Ya I took it apart again and gave it all a closer look. The float has those pins on it that rub up and down the sensor telling it what level its at. On the wider side the pins are bent sideways a little and the tracks on the level its self were pretty deep. I can see why they replaced the design on these.


----------



## Maverick_124 (Sep 13, 2011)

well, i was quoted 170 from the dealership..which is the pump, and seal..ill be looking at those other sites..haha


----------



## AZ-ZBum (Nov 21, 2004)

Maverick_124 said:


> well, i was quoted 170 from the dealership..which is the pump, and seal..ill be looking at those other sites..haha


I thought you said you needed a sending unit? The fuel pump has nothing to do with the fuel gauge.


----------



## Maverick_124 (Sep 13, 2011)

I call it the pump cause I'm use to the pump, and sending unit being together..I was quoted for the sending unit and a seal..


----------



## AZ-ZBum (Nov 21, 2004)

So you obviously didn't check out the two provided links for this part.


----------



## Maverick_124 (Sep 13, 2011)

i wanted to see what the saving would be. one link i looked at was $126 shipped. but..i don't remember what it was..


----------



## Maverick_124 (Sep 13, 2011)

for 

1stAAANissanParts.com, the sending unit is 124.38, shipped

and for nissanparts.cc it is 134.25 shipped..
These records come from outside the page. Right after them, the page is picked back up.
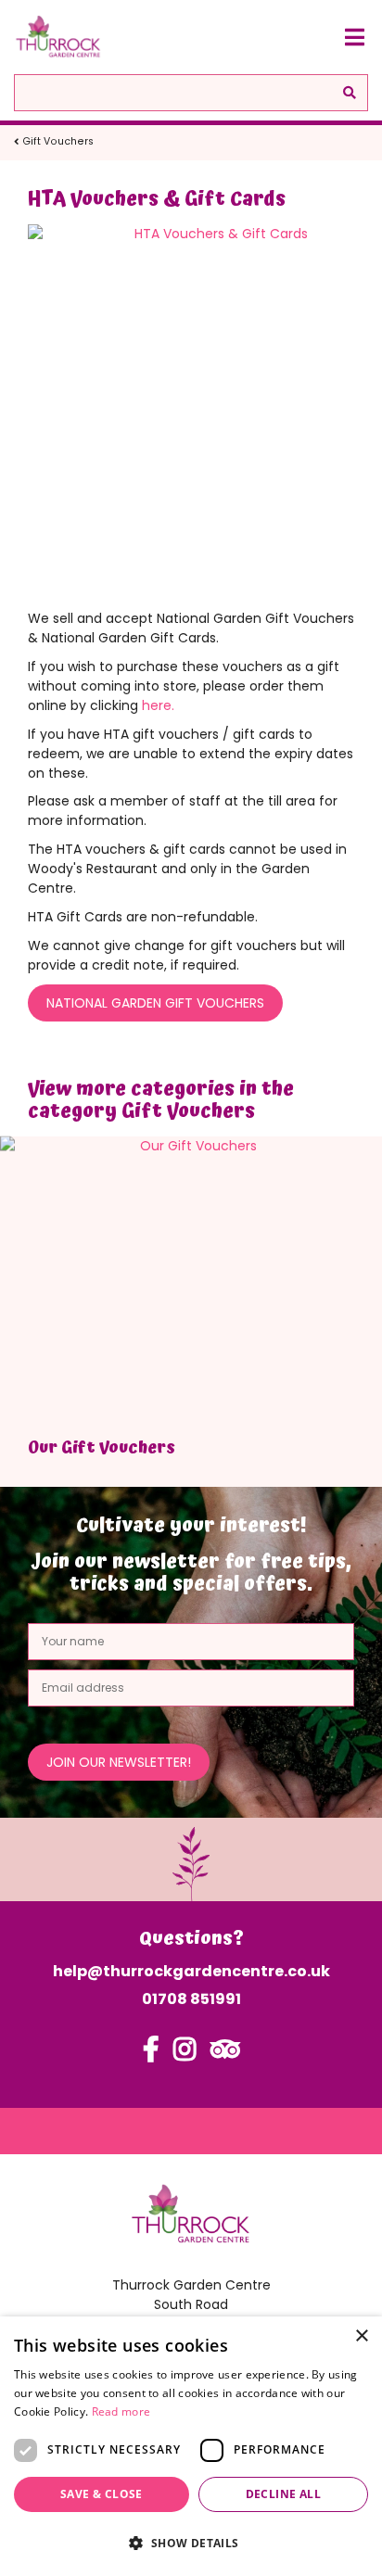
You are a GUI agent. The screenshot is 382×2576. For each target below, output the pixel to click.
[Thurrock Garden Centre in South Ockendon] (58, 37)
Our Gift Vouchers (101, 1447)
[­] (151, 2058)
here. (158, 705)
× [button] (361, 2336)
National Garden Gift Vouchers (155, 1003)
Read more (121, 2411)
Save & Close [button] (101, 2494)
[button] (191, 2543)
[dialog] (191, 2446)
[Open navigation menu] (354, 37)
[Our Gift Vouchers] (191, 1279)
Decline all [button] (283, 2494)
if AAA stay low, ill get the sender through them once i get the money..


----------



## AZ-ZBum (Nov 21, 2004)

Intersting. I'm coming up with completely different numbers for nissanparts.cc.
Analog for $115.72 shipped.
Digital for $144.41 shipped.

Are you sure you have the right part numbers?


----------



## Maverick_124 (Sep 13, 2011)

well..here is the screen cap of the check out..

Nissanparts.cc










and this is 1stAAANissanParts.com


----------



## AZ-ZBum (Nov 21, 2004)

First one says trademotion.com, not nissanparts.cc


----------



## Maverick_124 (Sep 13, 2011)

i went to nissanparts.cc, and that's where it took me since my 300 isn't a 1990 or newer


with Nissanparts.cc i click on parts "browse OEM parts", then on the next page i click on "part look up" and it opens a new tab and goes to autocenter.net, which is where the top screen cap is from


----------



## AZ-ZBum (Nov 21, 2004)

And there in lies your problem. Get the part number and put it into the search option. Better pricing that way. You can look up the part numbers on z31.com's fiche.


----------



## Maverick_124 (Sep 13, 2011)

ahh ok, ill go to that right now




ok, that's really cheap..its 115.72 shipped, that's a cool site..
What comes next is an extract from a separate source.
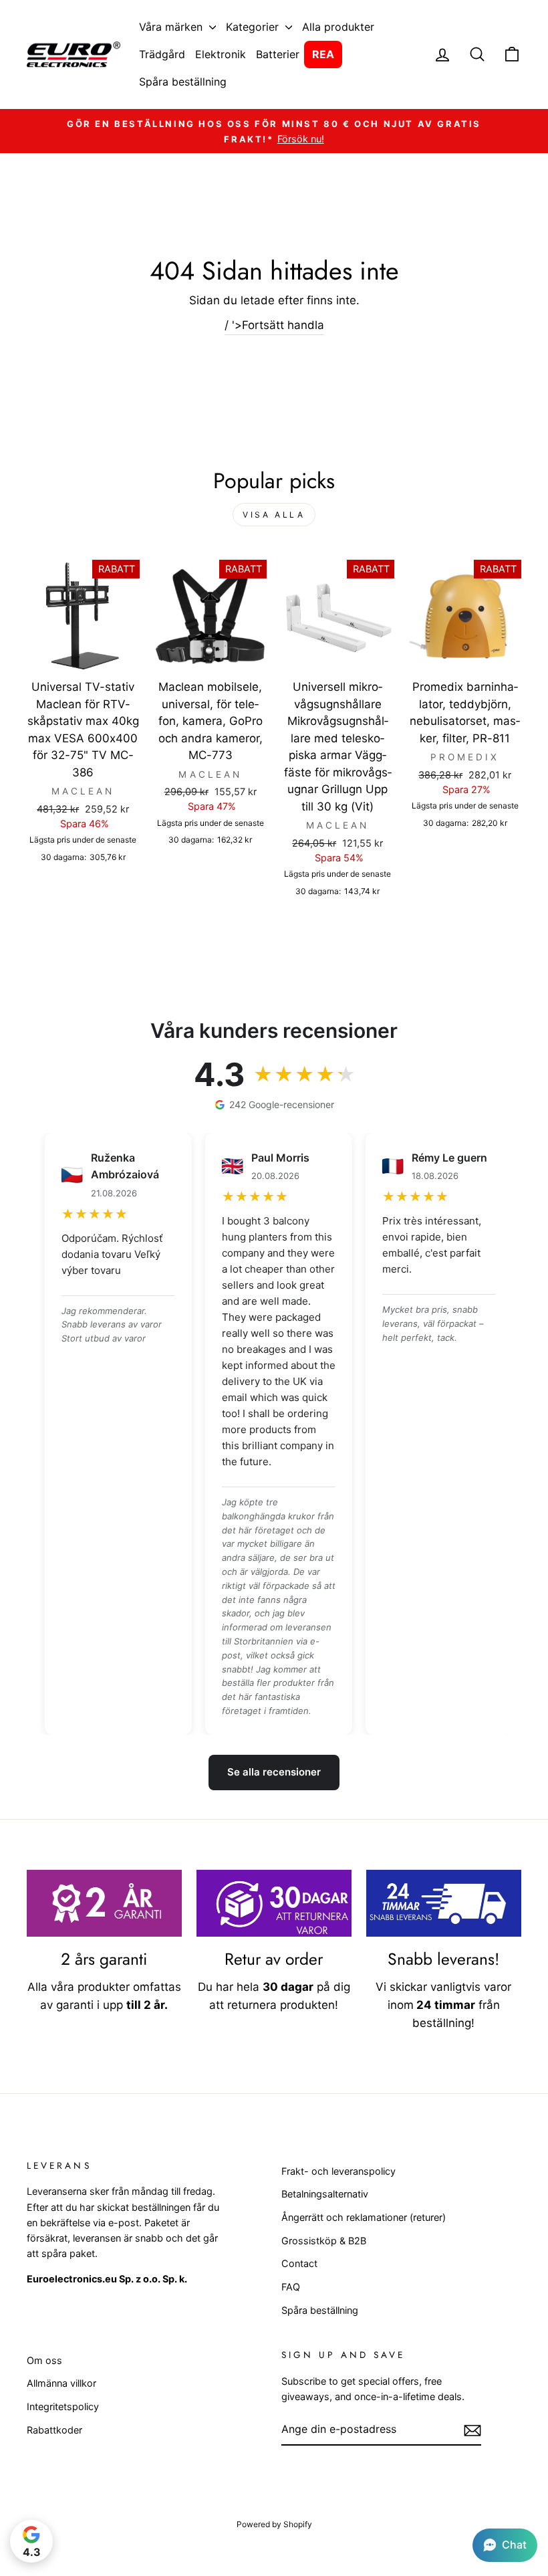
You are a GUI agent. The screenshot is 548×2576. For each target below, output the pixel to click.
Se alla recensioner (274, 1771)
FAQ (290, 2286)
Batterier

tho, ill remember to search part number before searching parts to get it cheaper haha


----------



## Maverick_124 (Sep 13, 2011)

ok..so I talked to my buddy to get an exact idea of what the gas gauge does...


apparently its find F to 1/2, but once it hits 1/2 it goes to E and the au gauge wont work, that's what i got from the conversation

=/


----------



## AZ-ZBum (Nov 21, 2004)

It doesn't work? Really? I'd be surprised. Most of the time, the 1/4 gauge works just fine. Next time he says it doesn't work, ask him how many gallons of gas he put in to get it to full. If it's less than 15 gallons, he didn't let it get low enough.


----------



## Maverick_124 (Sep 13, 2011)

well he said when the main is F to 1/2 the aux is at 1/4, once the main goes to E after reaching 1/2 the aux also goes to E. im taking delivery today, so ill get a picture of it.


now to talk mom into loaning me $116 to get a new sending unit...


----------



## AZ-ZBum (Nov 21, 2004)

So what happened to this comment in your initial post?


Maverick_124 said:


> so, since my main gas gauge wont work, but the aux does


And I'm confused. You've spent all this time asking questions about a car you don't even own yet? I would suggest you wait until you get the car to figure out what it really needs. There could be far bigger issues to deal with than a broken fuel gauge.


----------



## Maverick_124 (Sep 13, 2011)

i own it, i just haven't gotten it yet hes doing a few things with it


----------